IL TRUCCO DEL TESSERINO
Gabrielli ha un negozio di brocantage in centro a Milano ed è qui che Giardiello si rifugiava. Qualche volta chiedeva in prestito soldi, altre la macchina per andare a Legnano a vedere le villette che la Magenta aveva costruito.

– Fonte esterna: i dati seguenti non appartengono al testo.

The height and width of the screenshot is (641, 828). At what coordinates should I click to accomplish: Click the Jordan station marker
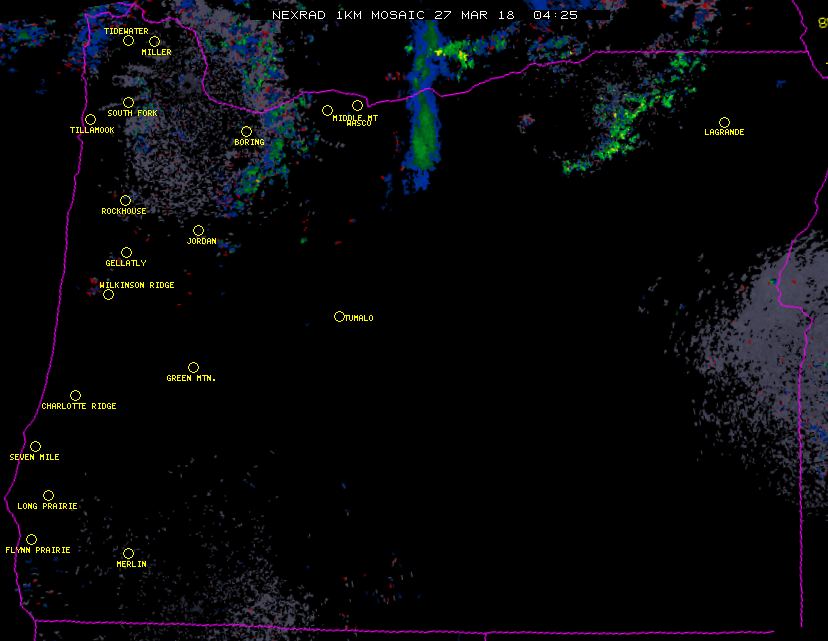(x=198, y=231)
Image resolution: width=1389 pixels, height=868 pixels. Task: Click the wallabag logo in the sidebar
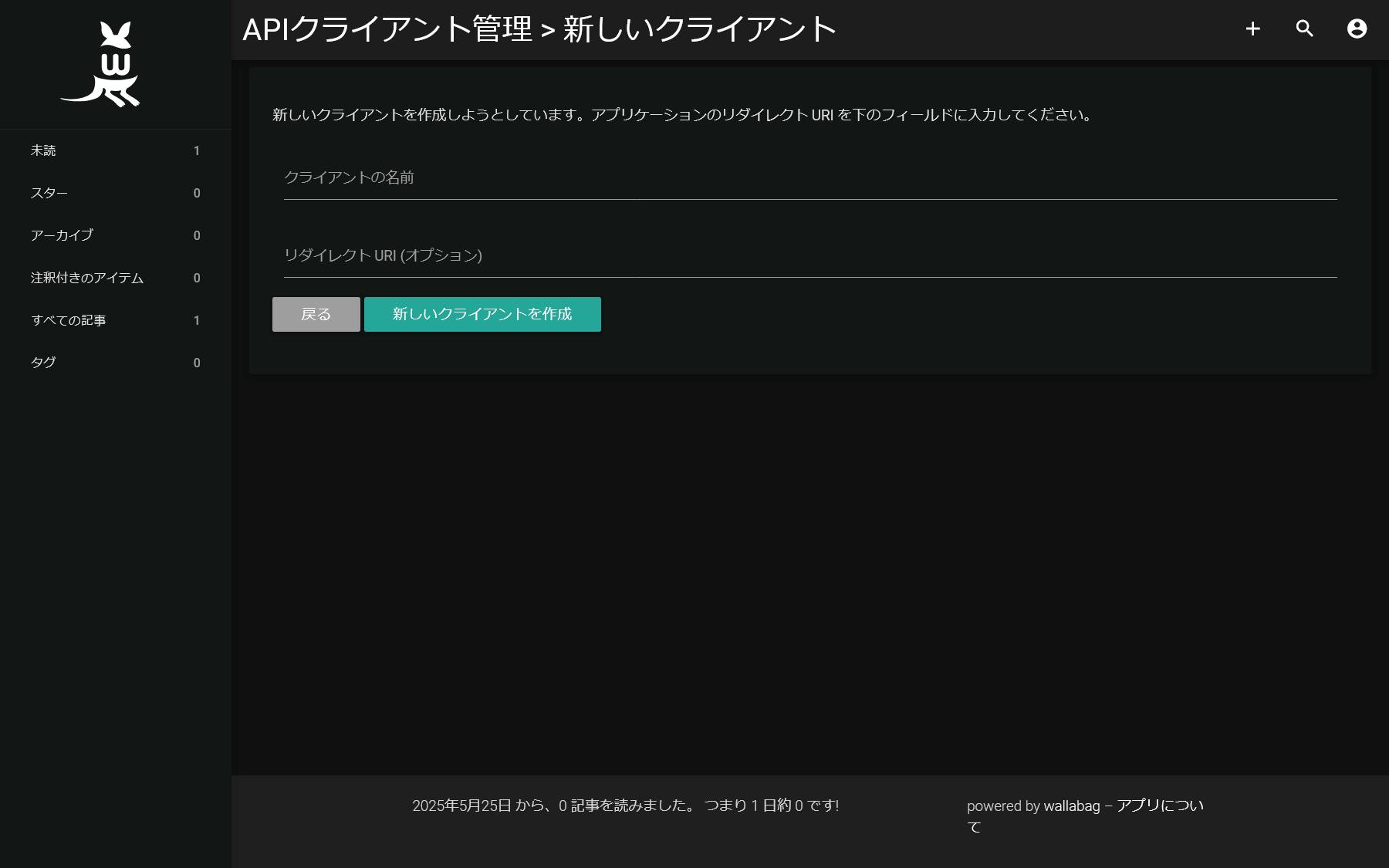tap(100, 64)
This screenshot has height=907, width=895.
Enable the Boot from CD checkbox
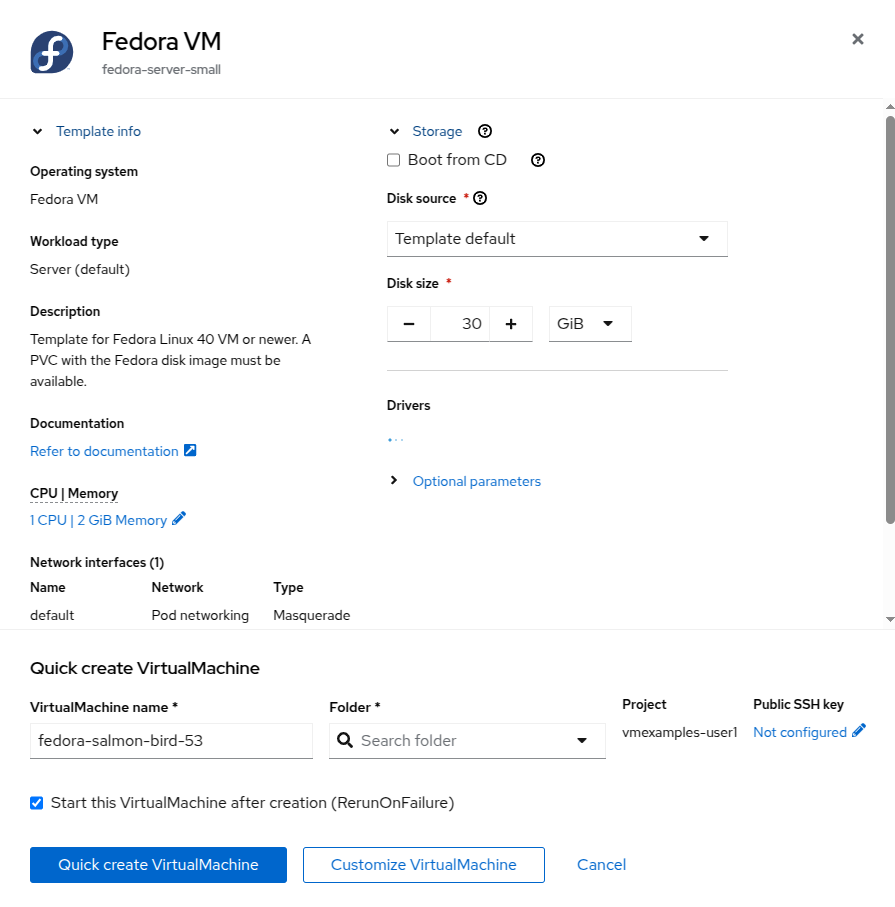pyautogui.click(x=393, y=160)
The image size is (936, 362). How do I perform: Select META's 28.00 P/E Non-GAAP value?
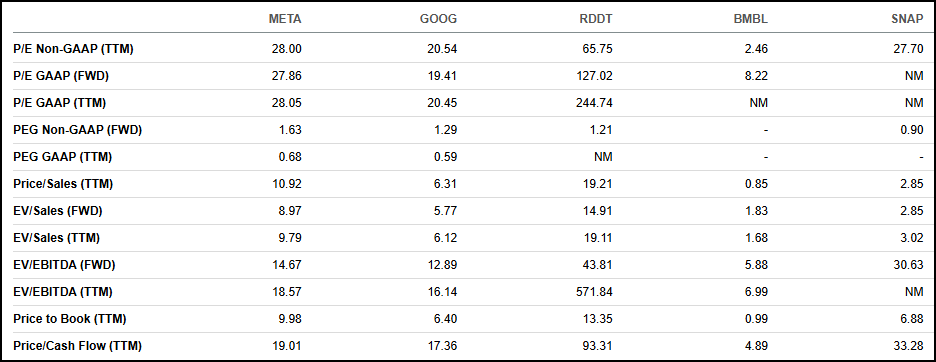[287, 49]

«Ci siamo conosciuti dieci anni fa durante una vacanza a Cracovia. Lui aveva un sacco di soldi, teneva i rotoli di banconote in tasca. Una volta mi ha detto che aveva vinto 900 mila euro al casinò di Campione. La sua impresa andava a gonfie vele, mi ha portato a vedere quelle villette a schiera e sono rimasto impressionato». È durata poco. «Ha cominciato a parlarmi dei suoi problemi economici, veniva qui in negozio ogni mattina a lamentarsi: “Gildo, mio nipote mi sta fregando”». Limongelli e gli altri soci, sosteneva, «hanno venduto le villette senza dirmi niente, non mi hanno pagato e vogliono che metta denaro nella società per ricapitalizzarla. Ma io questi soldi non li ho».
Così la diatriba è finita a carte bollate, «lui veniva da me con la ventiquattr'ore piena di documenti e mi spiegava: “Vedi? Queste sono le carte che devo portare in tribunale”». Era diventato un frequentatore abituale del palazzo di giustizia e aveva capito come ottimizzare i tempi. «Entro dall'ingresso degli avvocati perché non voglio fare code - raccontava all'amico -. Mi basta presentare il tesserino da agente immobiliare, mi vedono vestito bene e passo senza problemi». Intanto il suo odio per gli ex soci e il giudice Ciampi cresceva proporzionalmente con i guai finanziari.
«Mi diceva: “Io li ammazzo tutti”. Pensavo fosse solo uno sfogo, cercavo di farlo ragionare: “Claudio, non hai paura di passare il resto della tua vita in galera? Puoi rimboccarti le maniche, ricominciare da capo”». Ma Giardiello voleva solo vendetta: «Quelli mi hanno rovinato, la mia esistenza è finita, non mi interessa andare in prigione».
PRESTITO PER LA PISTOLA
Da Gabrielli cercava conforto e soldi, «era così disperato che mi ha venduto un po' di argenteria, gli ho comprato un mobile per aiutarlo. Una volta mi ha detto: “Mi presti 800 euro per comprare una pistola?”». L'amico ha cercato di farlo desistere, il killer ha insistito fino a che non ha ceduto. «Aveva trovato un tipo a Torino che doveva vendergliela. Il giorno dopo però è tornato da me a mani vuote. “Gildo, mi hanno imbrogliato, gli ho dato i soldi e non mi hanno dato la pistola”». Alla fine, per altri canali, è riuscito a procacciarsi la Beretta.
«Uccidere il nipote, i soci e il giudice era un'ossessione per lui.